Stored records
○ ○ ○ ○ ○

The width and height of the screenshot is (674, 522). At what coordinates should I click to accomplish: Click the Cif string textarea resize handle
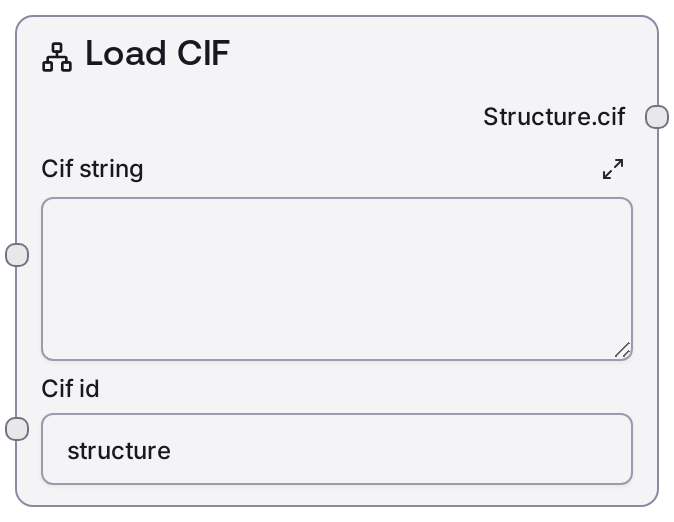pyautogui.click(x=622, y=350)
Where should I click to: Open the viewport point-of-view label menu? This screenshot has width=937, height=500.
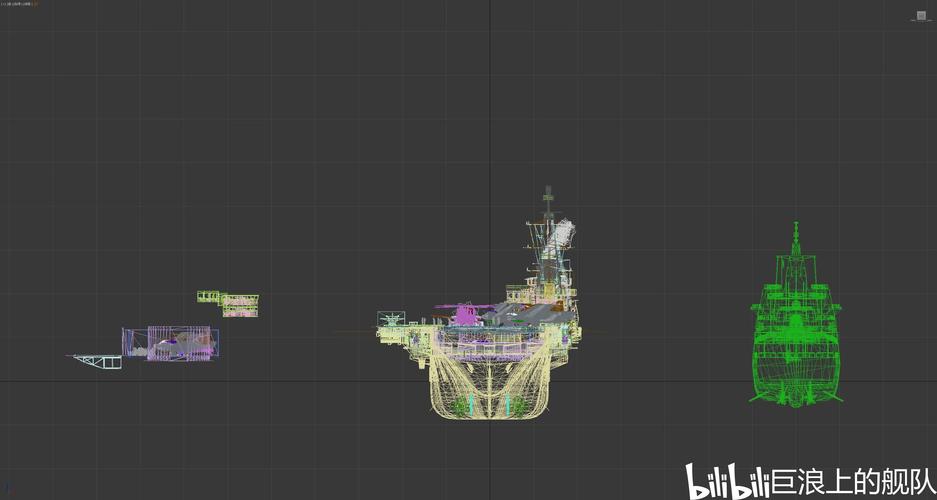pos(13,4)
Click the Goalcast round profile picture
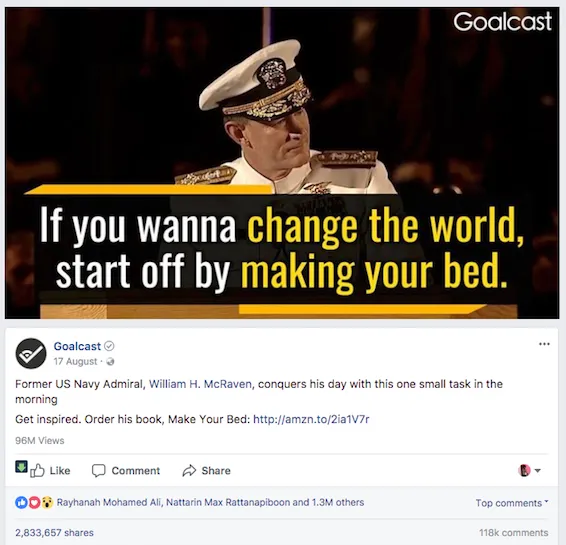 pos(31,353)
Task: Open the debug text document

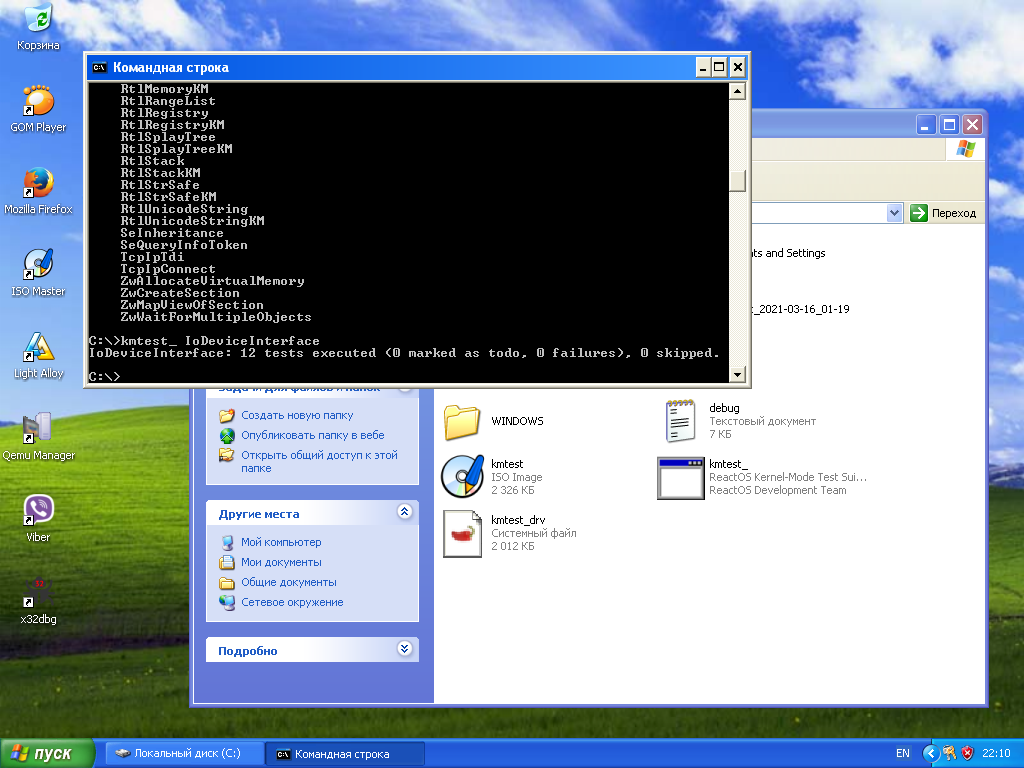Action: pos(680,420)
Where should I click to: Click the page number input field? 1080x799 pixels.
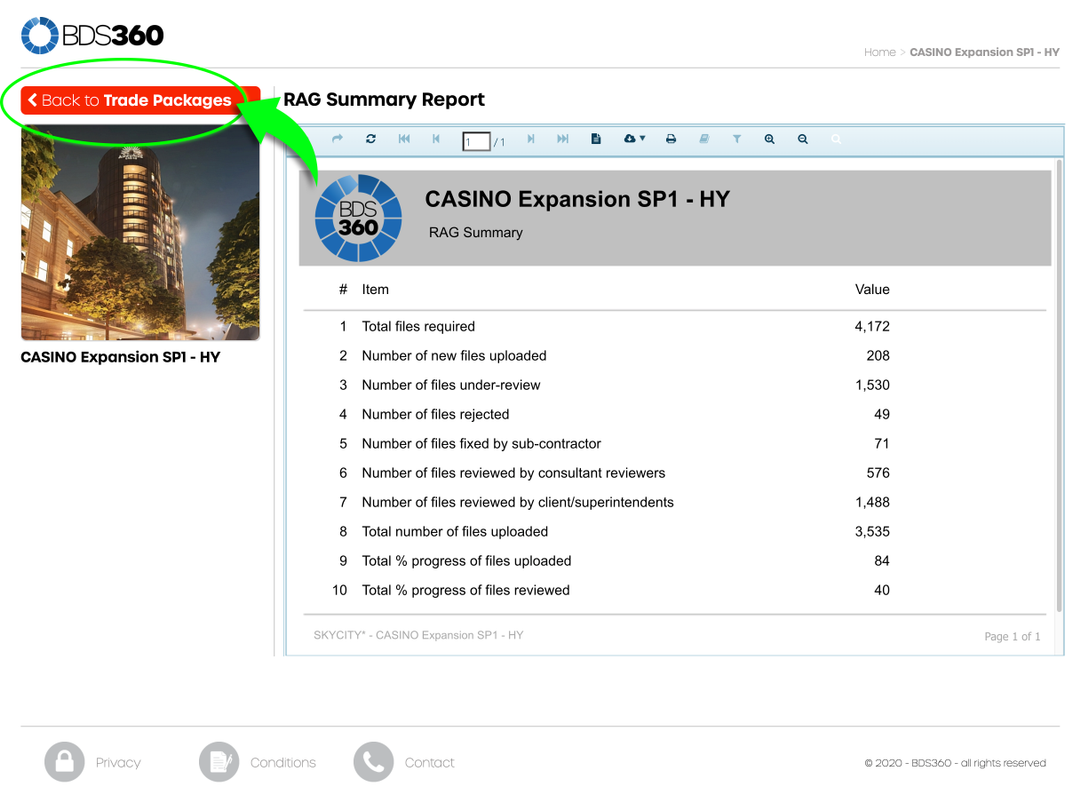click(x=475, y=140)
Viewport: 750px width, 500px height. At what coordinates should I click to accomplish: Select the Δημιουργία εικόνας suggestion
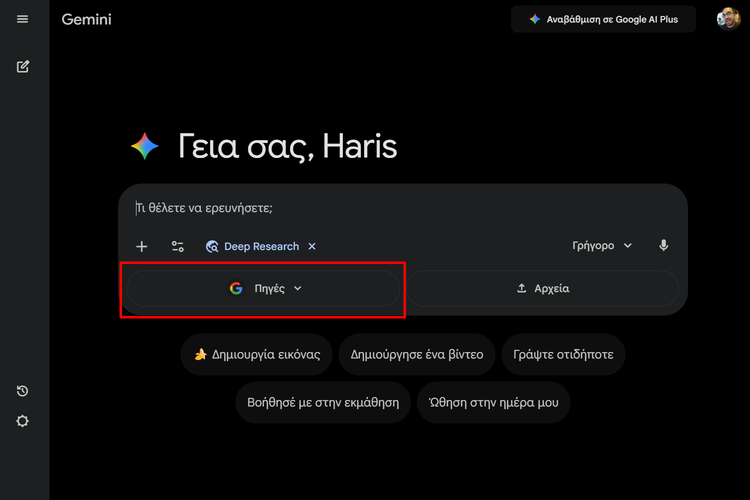pyautogui.click(x=256, y=354)
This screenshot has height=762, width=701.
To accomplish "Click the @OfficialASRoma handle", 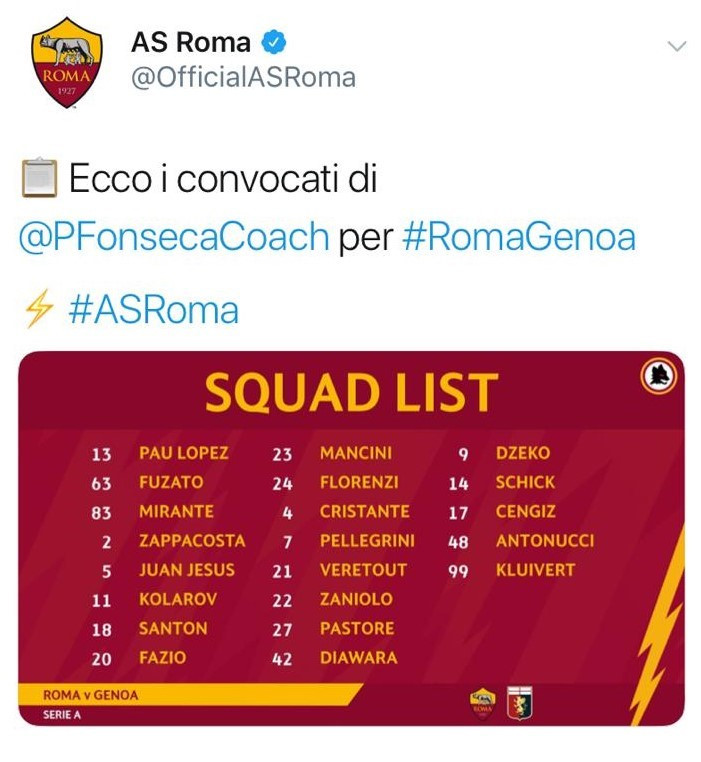I will 243,77.
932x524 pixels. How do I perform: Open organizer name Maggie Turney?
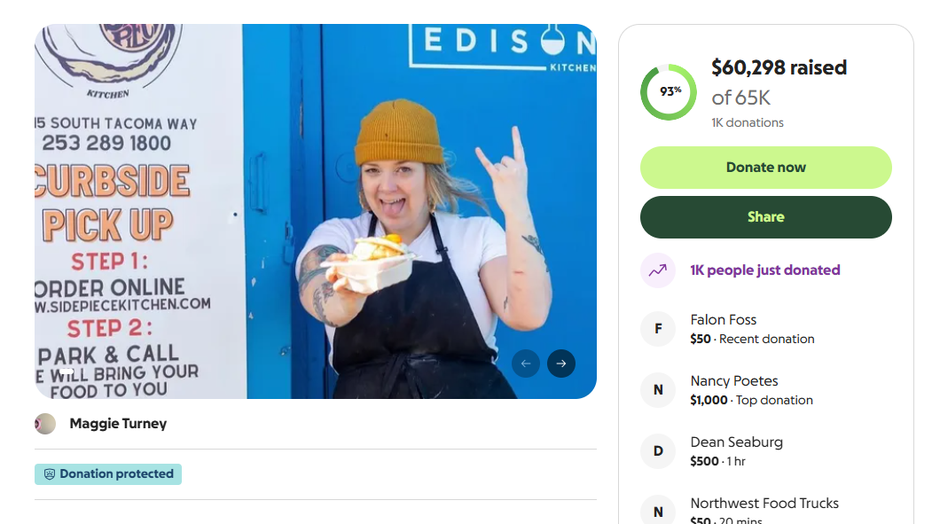118,424
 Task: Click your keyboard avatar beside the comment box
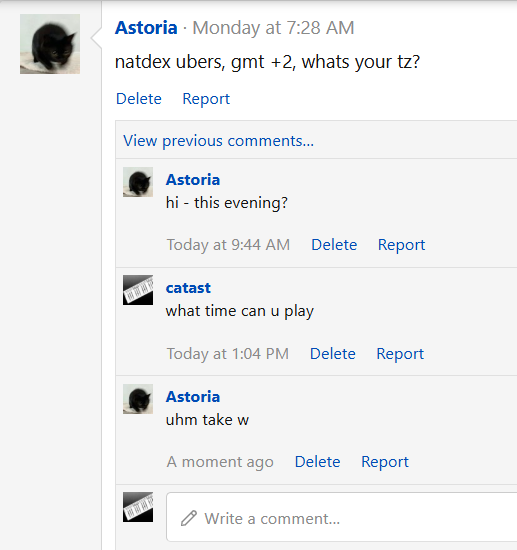(138, 507)
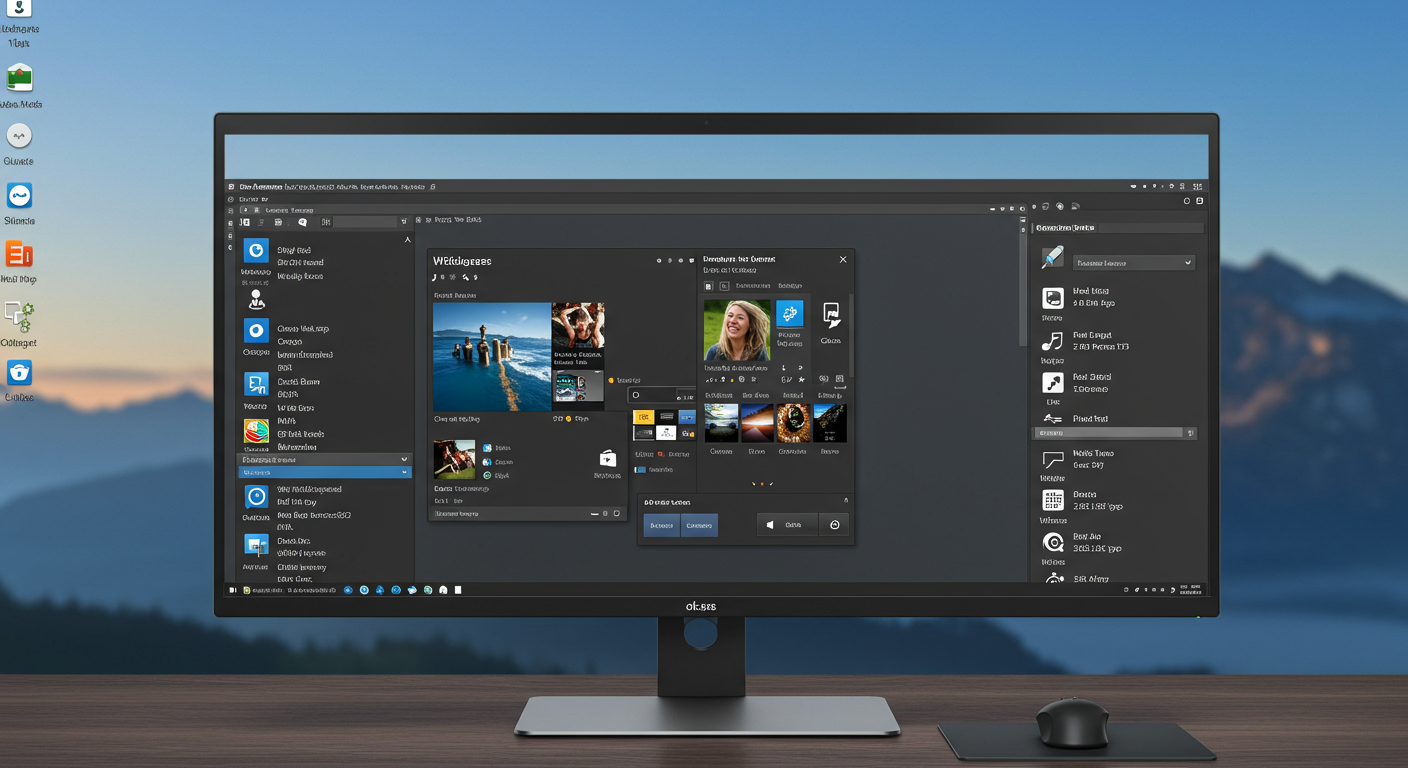The height and width of the screenshot is (768, 1408).
Task: Click the blue puzzle tile beside woman photo
Action: 789,313
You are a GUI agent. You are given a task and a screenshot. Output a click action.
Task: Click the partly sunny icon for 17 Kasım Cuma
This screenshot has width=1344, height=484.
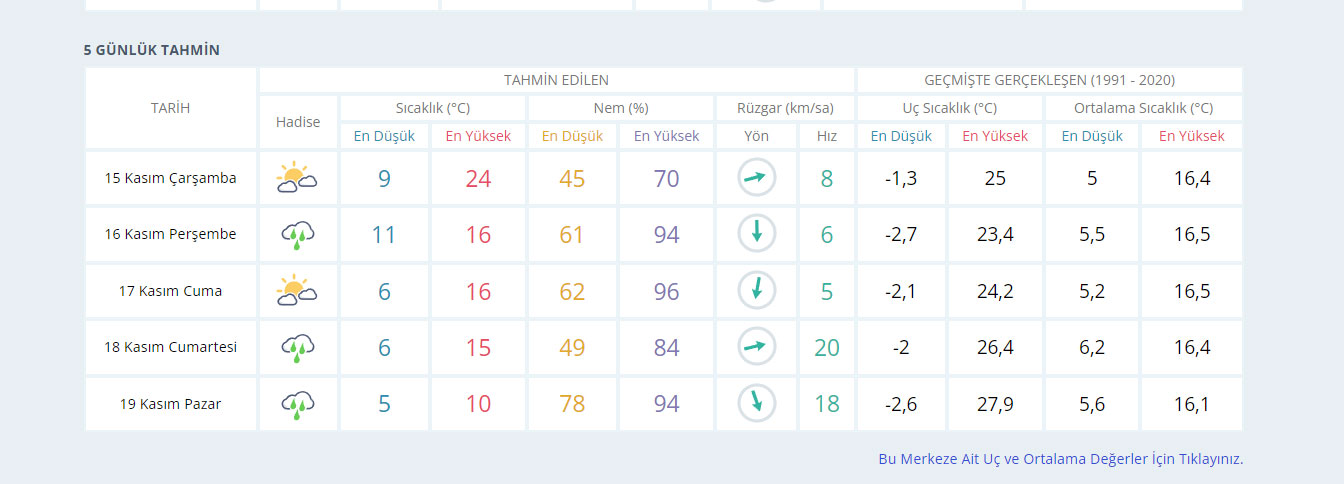tap(297, 291)
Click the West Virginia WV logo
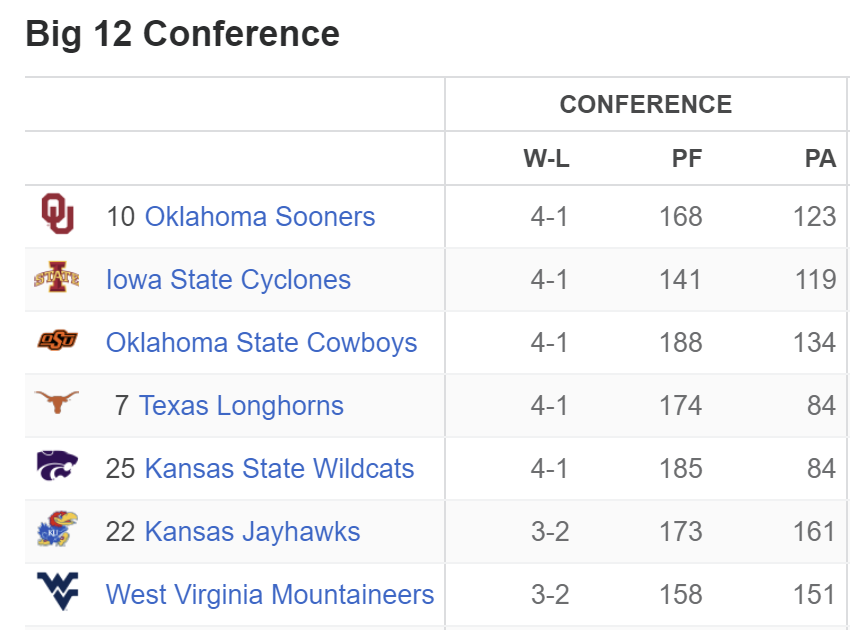This screenshot has width=850, height=630. coord(57,591)
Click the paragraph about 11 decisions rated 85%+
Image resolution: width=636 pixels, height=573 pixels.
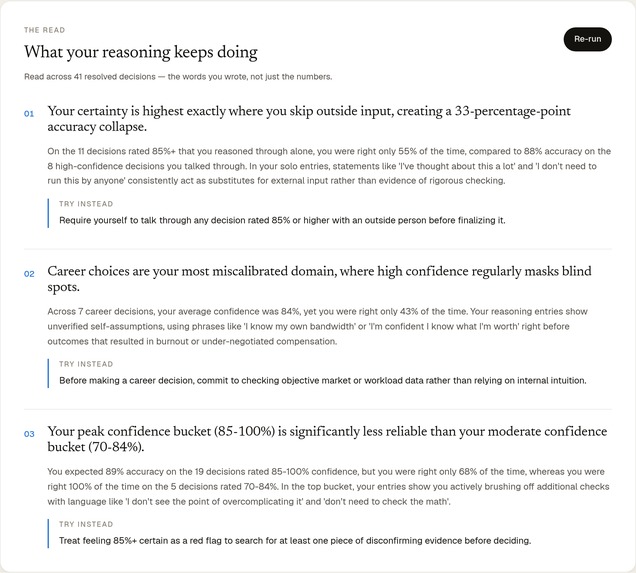(x=329, y=166)
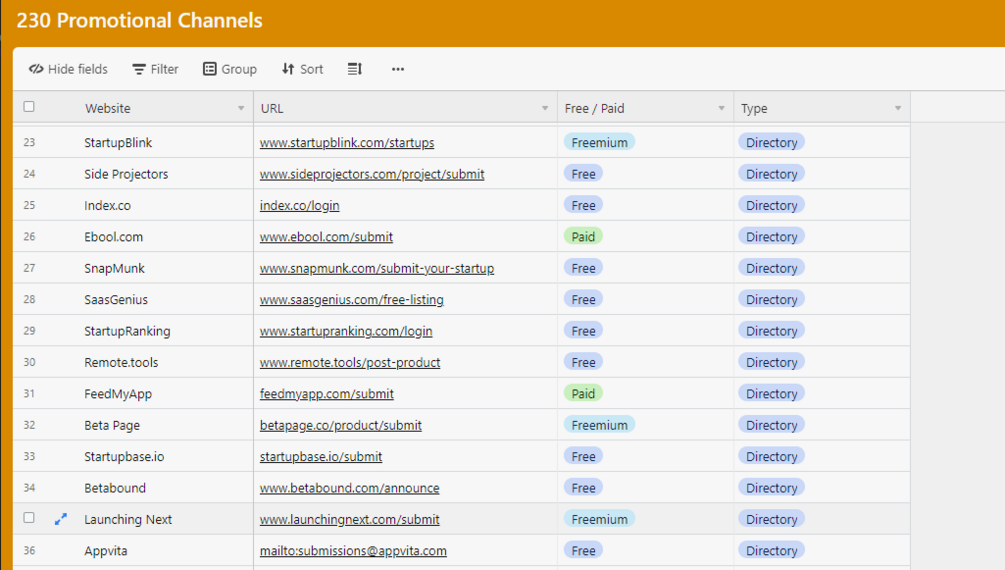1005x570 pixels.
Task: Open the URL column dropdown arrow
Action: pos(545,108)
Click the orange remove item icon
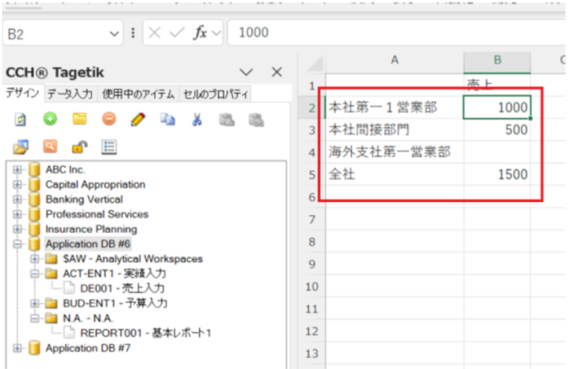 coord(109,119)
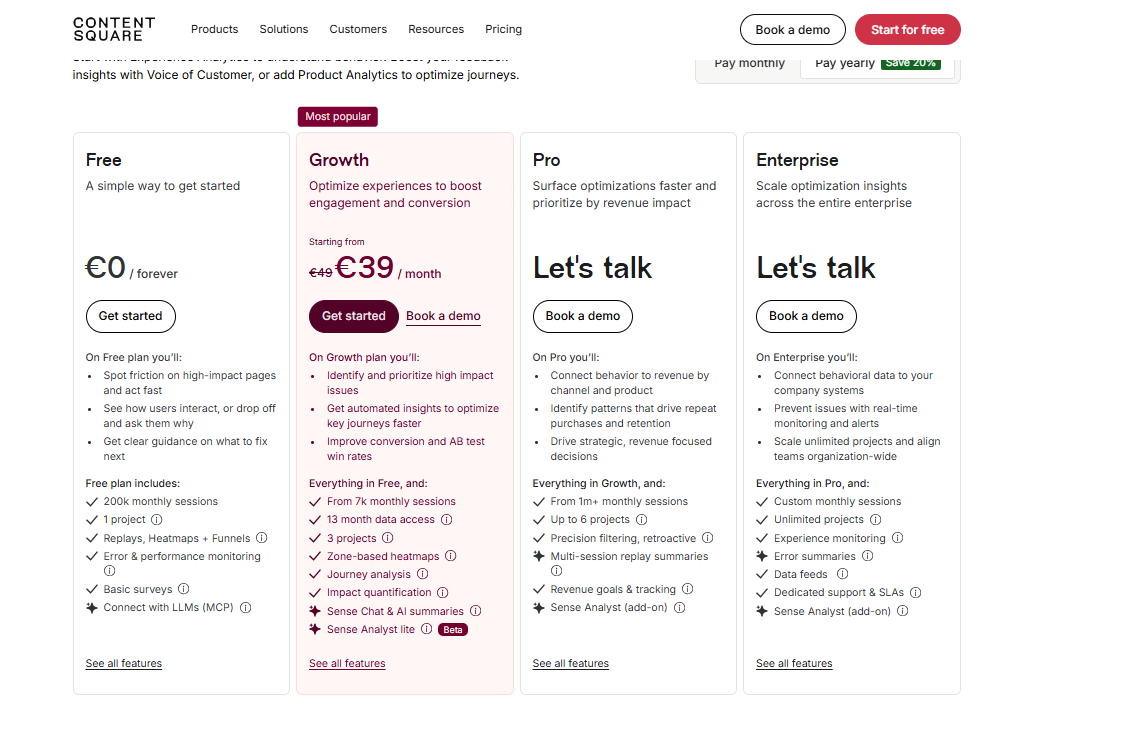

○ ○ ○ ○ ○

Work item ::
Set down exactly, line for line, the data from the line that contains "Click the West Virginia WV logo" through its last line, keeping pictures out.

Solution below ::
Click the West Virginia WV logo
This screenshot has width=850, height=630. coord(57,591)
Click the paragraph about 11 decisions rated 85%+
Image resolution: width=636 pixels, height=573 pixels.
(x=329, y=166)
1005x570 pixels.
Task: Open the URL column dropdown arrow
Action: pos(545,108)
Click the orange remove item icon
 coord(109,119)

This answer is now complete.